I'm essentially looking for an analog to the is_selected() function, which tests whether a feature has been selected, but querying whether it's displayed or not. For my use case, I'm more concerned about whether it meets the user's current filtering criteria in the layer tree (e.g. which categories are set to display in the categorized renderer) than whether it is within the displayed canvas extent, but I could live with both. I don't see such an analog in the list of functions in the QGIS documentation, however.

As further context, I'm building an expression that aggregates across points inside polygons. Simplified version is

aggregate(layer:='YetiSites',
aggregate:='sum',
expression:=NumberOfYetiObserved,
filter:=intersects($geometry,geometry(@parent)))

which adds up the number of yeti observed at all sites that within the zone defined by the current (polygon) feature. See below, where it's assumed this expression is used in the labels for the zone polygons.

Example no problems

However, the YetiSites layer also has an attribute Observer, and in the layer tree users can choose which observers' sightings they want to see on the map. If the display settings exclude, say, Bill's observations, I want my sum to exclude them too. So I'd like to be able to write something like

filter:=(intersects($geometry,geometry(@parent)) and is_displayed($currentfeature))

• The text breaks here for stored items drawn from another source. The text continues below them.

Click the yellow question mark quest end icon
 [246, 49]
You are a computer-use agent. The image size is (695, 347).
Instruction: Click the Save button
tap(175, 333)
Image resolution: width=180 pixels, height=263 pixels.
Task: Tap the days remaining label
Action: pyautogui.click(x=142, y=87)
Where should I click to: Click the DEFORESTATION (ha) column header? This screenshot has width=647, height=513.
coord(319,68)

but I'm trying to find how to code the (ficticious) is_displayed(...) part. Without this clause, I get the following, with 6 rather than the desired 5 shown for Zone A since the aggregation picks up Bill's point even though it is not being displayed.

enter image description here

I can of course emulate this by running a processing algorithm, or defining the display filter upstream and then using it both when displaying YetiSites and in my aggregation expression. But I'd love to just be responsive to what the user is selecting in the layer tree to display.

2
  • A screenshot could help understanding the structure of your project (layers, attributes). The is_layer_visible( ) function does not help in your case, right?
    – Babel
    Feb 10, 2021 at 17:35
  • @Babel, added a pic. Thanks, but is_layer_visible answers whether the whole layer is visible; I need whether a specific feature on it is.
    – Houska
    Feb 10, 2021 at 18:44

1 Answer 1

6

To check if a feature is actually rendered, you can implement parts of this answer: https://gis.stackexchange.com/a/350958/107424 as a custom function:

from qgis.core import *
from qgis.gui import *

@qgsfunction(args='auto', group='Custom')
def is_visible(inputlayername, feature, parent):
    layer = QgsProject.instance().mapLayersByName(inputlayername)[0]
    isvisible = 0 # reset indicator
    renderer = layer.renderer().clone()
    ctx = QgsRenderContext()
    renderer.startRender(ctx, QgsFields())
    ctx.expressionContext().setFeature(feature)
    if QgsProject.instance().layerTreeRoot().findLayer(layer.id()).isVisible(): # check if layer is visible
        if renderer.willRenderFeature(feature, ctx): # check if category is visible
            isvisible = 1
    renderer.stopRender(ctx)
    
    return isvisible

and use it as is_visible(@layer_name). It returns 1 if the feature is visible (checked in the layer tree) and 0 if not.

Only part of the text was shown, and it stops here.